§ Your instructions
Write out all records as given; omit images.

Collected data
_ _ _ _ _

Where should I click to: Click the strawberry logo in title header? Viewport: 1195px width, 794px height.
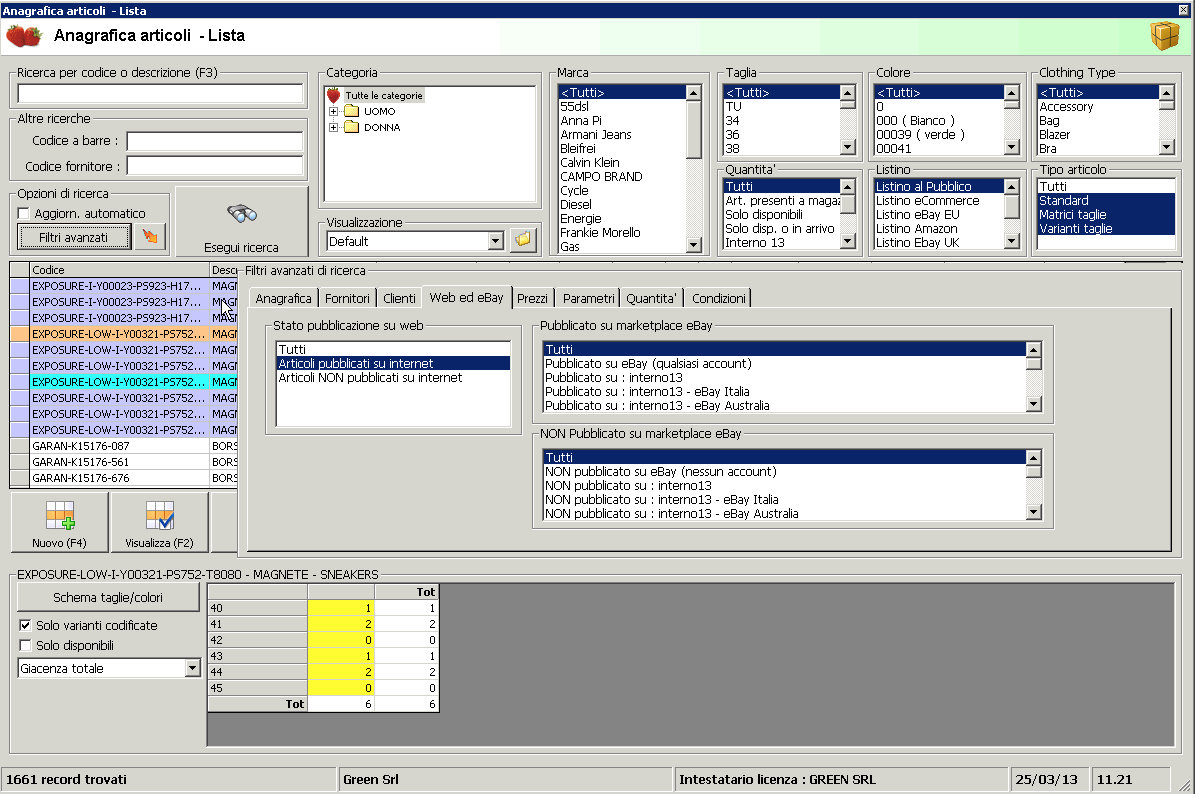(24, 36)
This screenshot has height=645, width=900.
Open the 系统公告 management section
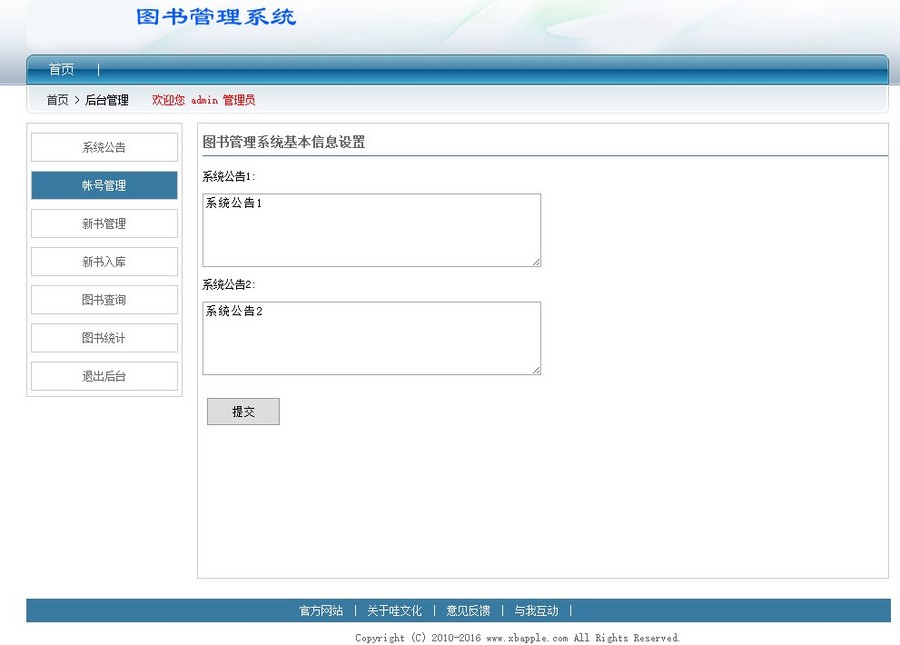(104, 147)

_ _ _ _ _

§ Output for this exercise
Where should I click to: Click the strawberry logo in title header? Viewport: 1195px width, 794px height.
(24, 36)
This screenshot has height=645, width=900.
Open the 系统公告 management section
(104, 147)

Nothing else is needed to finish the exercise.